Among them was internal dissent including a great deal of “palace intrigue” that was coupled with David’s personal struggles involving subduing his strong passionate nature (1 Samuel, 1997, pp. 439-504; 2 Samuel, 1997, pp. 505-555). As for Solomon, his controversial legacy began before his birth with the scandalous circumstances surrounding his parents union. His mother, Bathsheba, had been married to another man when David saw her, had her, and then had her husband put to death by placing him on the front lines of battle (Rogerson, 1999, p. 85). Since Bathsheba was a favorite of David’s he promised her that her son would be his successor.

It took some clever maneuvering but Solomon was proclaimed King of Israel in c. a. 960 (Harkin, 2006, p. 43). Solomon’s reign was characterized by his diplomatic matrimonial choices, made in order to enhance his trade routes and expand his Kingdom. His first betrothal was to one of King Hiram’s daughters, solidifying his kinship with Tyre. This provided him with the materials necessary to build his father’s Temple. Another strategic marriage was to an Egyptian pharoah’s daughter. As a dowry the pharaoh burnt down the city Gezer and gave it to Solomon.

All in all Solomon had 700 wives and 300 concubines (Eban, 1984, p. 49-50). Historical and Archaeological Controversy In the last several years there has been an abundance of historical and archaeological debate over the reigns of King David and King Solomon. According to Harkin (2006) archaeologist Israel Finkelstein and author Neil Asher Silberman state that, kings David and Solomon, though “genuine historical figures” were but “bandit chiefs” (p. 41). Finkelstein believes that Israel could not have reached its peak during the reigns of David and Solomon in the 10th century, but rather in the 8th or 9th.

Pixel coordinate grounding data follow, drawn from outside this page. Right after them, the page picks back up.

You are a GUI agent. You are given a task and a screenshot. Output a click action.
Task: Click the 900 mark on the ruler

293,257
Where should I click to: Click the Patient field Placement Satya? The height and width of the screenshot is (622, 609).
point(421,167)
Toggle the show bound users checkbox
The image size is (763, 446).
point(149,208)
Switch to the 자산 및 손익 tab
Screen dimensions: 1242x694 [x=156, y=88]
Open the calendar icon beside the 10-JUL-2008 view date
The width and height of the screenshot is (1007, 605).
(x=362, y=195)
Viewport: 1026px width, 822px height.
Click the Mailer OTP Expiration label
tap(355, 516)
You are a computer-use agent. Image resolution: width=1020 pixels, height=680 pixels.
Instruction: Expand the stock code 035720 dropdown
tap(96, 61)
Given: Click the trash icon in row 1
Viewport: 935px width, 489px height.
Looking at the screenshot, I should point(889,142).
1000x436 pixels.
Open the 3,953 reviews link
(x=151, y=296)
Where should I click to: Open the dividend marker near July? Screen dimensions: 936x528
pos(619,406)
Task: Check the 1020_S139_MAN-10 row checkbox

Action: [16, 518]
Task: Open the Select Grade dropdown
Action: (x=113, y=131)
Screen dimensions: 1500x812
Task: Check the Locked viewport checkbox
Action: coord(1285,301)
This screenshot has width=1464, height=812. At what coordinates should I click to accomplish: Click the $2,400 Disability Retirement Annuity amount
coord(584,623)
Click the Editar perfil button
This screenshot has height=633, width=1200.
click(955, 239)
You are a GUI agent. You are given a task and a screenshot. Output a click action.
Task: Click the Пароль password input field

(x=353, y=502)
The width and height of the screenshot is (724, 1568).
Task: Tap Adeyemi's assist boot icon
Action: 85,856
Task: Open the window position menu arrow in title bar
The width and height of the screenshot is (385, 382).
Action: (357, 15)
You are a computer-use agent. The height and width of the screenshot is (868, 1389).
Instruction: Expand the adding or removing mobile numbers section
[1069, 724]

Finkelstein’s account relies wholly on the lack of archaeological evidence to prove the existence of the monumental architecture described in the biblical accounts of David and Solomon (Harkin, 2006, pp. 41-48). However, their opinion is countered by several archaeological discoveries that have occurred over the last several years, resulting in their evidence being described as “…tendentious…like a conspiracy theory…” (Harkin, 2006, p. 48). According to Blakely (2002) two maps of tenth century BC. E. ere uncovered providing archaeological evidence of King David and King Solomon’s kingdom (p. 49). Then in 2003 a possible breakthrough discovery was made: a piece of sandstone was unearthed said to be the first documented archaeological evidence of Solomon’s temple. Researchers at the Geological Survey of Israel examined the tablets and found them to be “almost certainly genuine” (Carpenter, 2003, p. 46). According to Bar-llan University archaeologist Gabrial Barkai, these tablets “could be the most significant archaeological finding in yet in the land of Israel” (Carpenter, 2003, p. 6). Further proof of the existence of King David and King Solomon’s kingdom was the amazing find of a 3000 plus structure by archaeologist Eilat Mazar which debunks Finkelstein’s claim that David and Solomon were nothing but “bandit chiefs” (Halkin, 2006, pp. 41-48). Conclusion The tedious process of gathering archaeological information certainly takes time. Not just time but a great deal of clever maneuvering, as well as ready manpower and abundant monetary resources. Even if you do have permission to dig, there is modern day architecture to be worked around.

One just cannot go around up heaving present day civilizations in order to prove the existence of past civilizations. However, in the case of kings David and Solomon their existence has been proven time and time again. Backing up the biblical account is the “Tel Dan Stele” an Aramaic text uncovered in 1993 dated 835 B. C. E. which boasts of Hazael King of Damascus’ victory over northern Israel’s king Jehoram son of Ahab and southern Judah’s Ahaziahu of the house of David (Halkin, 2006, p. 48).